§ Request
Convert the records into a Markdown table with the columns Row and Line, starting at the first line and stopping after the line that has "click(164, 5)". Skip blank lines and leave the pictures out.

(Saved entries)
※ ※ ※

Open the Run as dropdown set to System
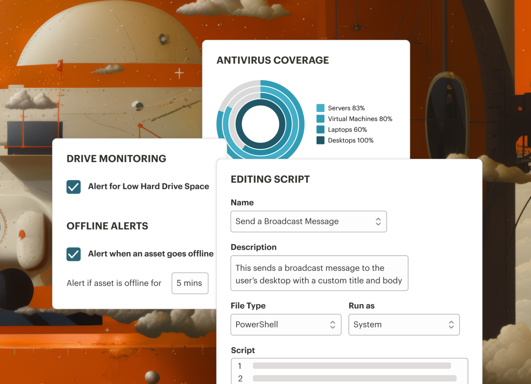 (x=404, y=325)
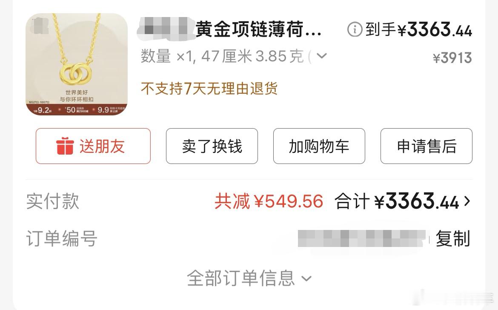Open the chevron arrow after 合计 ¥3363.44
Screen dimensions: 498x310
[467, 201]
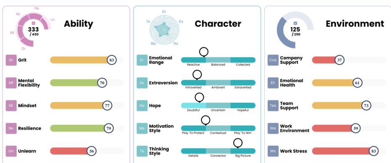Click the Company Support score 37
The width and height of the screenshot is (391, 163).
[x=339, y=60]
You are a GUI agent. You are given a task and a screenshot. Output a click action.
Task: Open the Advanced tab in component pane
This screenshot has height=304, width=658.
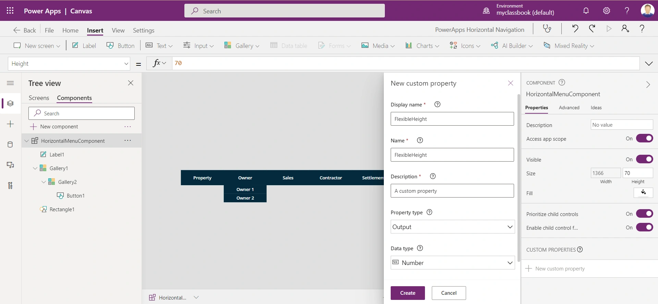[569, 107]
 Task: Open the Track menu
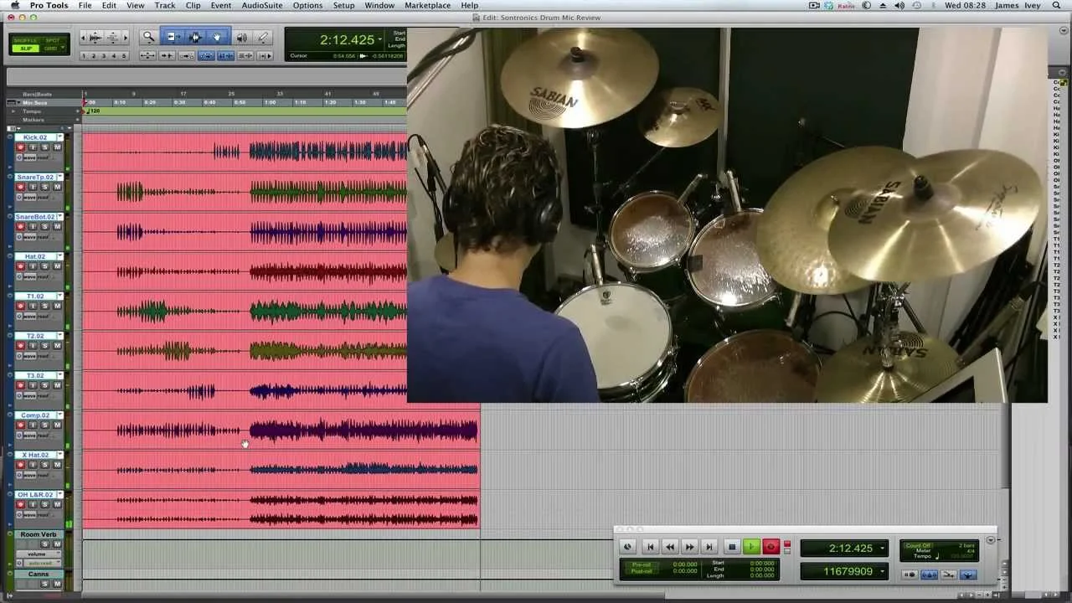click(164, 5)
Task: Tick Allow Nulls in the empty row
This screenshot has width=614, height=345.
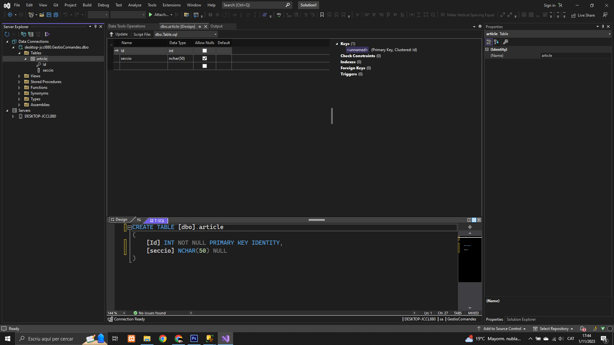Action: (x=205, y=66)
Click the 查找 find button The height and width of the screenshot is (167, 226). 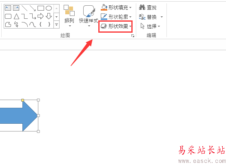148,7
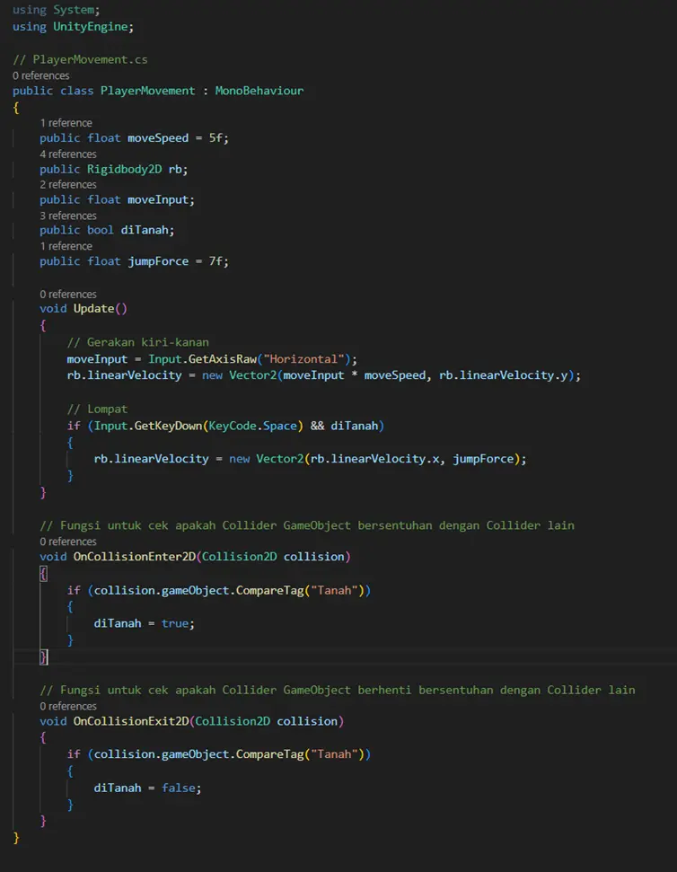Click the "Horizontal" string literal
Screen dimensions: 677x872
tap(303, 358)
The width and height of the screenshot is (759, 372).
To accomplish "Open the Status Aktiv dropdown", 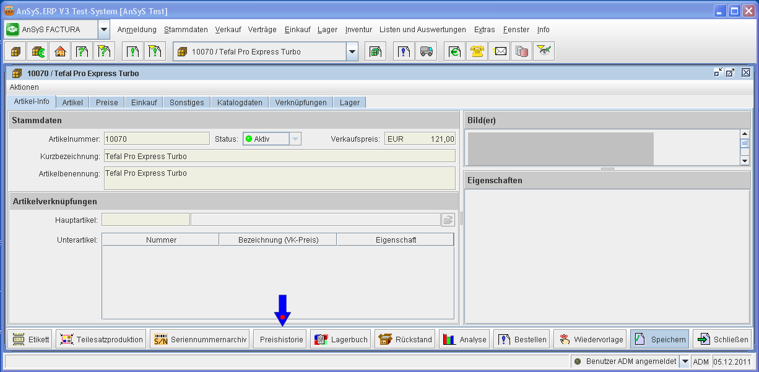I will [x=295, y=139].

※ ※ ※

§ Result of the exercise
| Row | Line |
|---|---|
| 1 | Open the Run as dropdown set to System |
| 2 |  (x=404, y=325) |
| 3 | Open the chevron arrow after 合计 ¥3363.44 |
| 4 | Screen dimensions: 498x310 |
| 5 | [467, 201] |
| 6 | Click the Company Support score 37 |
| 7 | The width and height of the screenshot is (391, 163). |
| 8 | [x=339, y=60] |
| 9 | You are a GUI agent. You are given a task and a screenshot. Output a click action. |
| 10 | Task: Open the Advanced tab in component pane |
| 11 | This screenshot has height=304, width=658. |
| 12 | [569, 107] |
| 13 |  Task: Open the Track menu |
| 14 | click(164, 5) |